Deep Venous Thrombosis in Patients Recovered from COVID-19: A Long-Term Sequel

Abstract

Background

Severe acute respiratory syndrome coronavirus 2 (SARS-CoV-2), also known as COVID-19 disease has the ability to generate sequelae that extend for weeks or months, giving rise to long-term COVID-19 disease. This condition reduces patients’ quality of life and predisposes them to several alterations, including failures in the blood coagulation system. Our laboratory has previously demonstrated abnormalities in endothelial colony-forming cells (ECFCs) of patients recovered from COVID-19.

Objective

To analyze the functional state of ECFCs in patients who experienced venous thromboembolic disease (VTD) or arterial thrombosis (AT) during long COVID-19, or post-COVID condition (PCC).

Methods

We compared 35 samples of peripheral blood (PB) mononuclear cells (MNCs) from patients with a thrombotic event (who had a healthy lifestyle before infection and were vaccinated) with 10 healthy volunteers and 10 samples from patients with a history of recurrent unprovoked VTD (rVTD) after a COVID-19 infection. The samples were cryopreserved in our laboratory and matched by age 25–50 years old and sex.
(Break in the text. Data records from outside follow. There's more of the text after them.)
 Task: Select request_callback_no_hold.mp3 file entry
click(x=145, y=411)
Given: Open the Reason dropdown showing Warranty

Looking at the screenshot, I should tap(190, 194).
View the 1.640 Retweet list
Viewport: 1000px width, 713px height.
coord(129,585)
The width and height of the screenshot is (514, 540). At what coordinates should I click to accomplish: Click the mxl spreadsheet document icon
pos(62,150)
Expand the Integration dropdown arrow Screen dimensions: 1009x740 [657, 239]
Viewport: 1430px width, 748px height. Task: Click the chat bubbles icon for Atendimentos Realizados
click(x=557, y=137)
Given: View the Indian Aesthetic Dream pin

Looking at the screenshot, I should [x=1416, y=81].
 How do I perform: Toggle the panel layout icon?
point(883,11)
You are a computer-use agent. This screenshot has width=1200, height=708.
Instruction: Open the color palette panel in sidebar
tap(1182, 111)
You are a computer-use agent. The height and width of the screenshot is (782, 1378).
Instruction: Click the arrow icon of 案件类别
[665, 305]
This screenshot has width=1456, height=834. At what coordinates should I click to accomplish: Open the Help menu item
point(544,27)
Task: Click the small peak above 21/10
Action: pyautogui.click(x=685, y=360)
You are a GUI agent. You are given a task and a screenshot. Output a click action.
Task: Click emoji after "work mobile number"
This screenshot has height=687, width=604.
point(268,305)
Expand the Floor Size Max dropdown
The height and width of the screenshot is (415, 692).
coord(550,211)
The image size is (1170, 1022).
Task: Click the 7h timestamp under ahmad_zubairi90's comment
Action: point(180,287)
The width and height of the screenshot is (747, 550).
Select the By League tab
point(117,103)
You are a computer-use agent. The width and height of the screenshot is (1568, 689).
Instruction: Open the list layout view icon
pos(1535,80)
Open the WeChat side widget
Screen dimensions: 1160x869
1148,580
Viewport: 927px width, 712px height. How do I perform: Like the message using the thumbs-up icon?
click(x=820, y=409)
The frequency, morphological characteristics, proliferation and angiogenic ability of ECFCs were evaluated in all samples.

Results

There were no significant differences between male and female patients, and the laboratory data did not indicate risk factors for VTD or AT. The frequency of ECFCs was not different between controls and patients, but a reduced proliferative capacity, a high percentage of senescence and non-angiogenic activity were observed in VTD samples.

Conclusions

Our results demonstrate a strong association between VTD events in patients with PCC who had a healthy lifestyle prior to infection and ECFCs dysfunction.